Every record, from first to last, should be retyped word for word.

────────

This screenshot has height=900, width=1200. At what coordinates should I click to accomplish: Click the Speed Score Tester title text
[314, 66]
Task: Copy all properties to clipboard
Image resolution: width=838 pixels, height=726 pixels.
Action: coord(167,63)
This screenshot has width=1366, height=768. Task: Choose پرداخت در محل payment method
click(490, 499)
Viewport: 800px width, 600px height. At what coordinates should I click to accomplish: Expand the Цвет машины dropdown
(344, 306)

────────

**Exercise result:**
This screenshot has height=900, width=1200. At what coordinates should I click to accomplish: Click the Speed Score Tester title text
[314, 66]
Task: Copy all properties to clipboard
Image resolution: width=838 pixels, height=726 pixels.
Action: coord(167,63)
This screenshot has width=1366, height=768. Task: Choose پرداخت در محل payment method
click(490, 499)
Viewport: 800px width, 600px height. At what coordinates should I click to accomplish: Expand the Цвет машины dropdown
(344, 306)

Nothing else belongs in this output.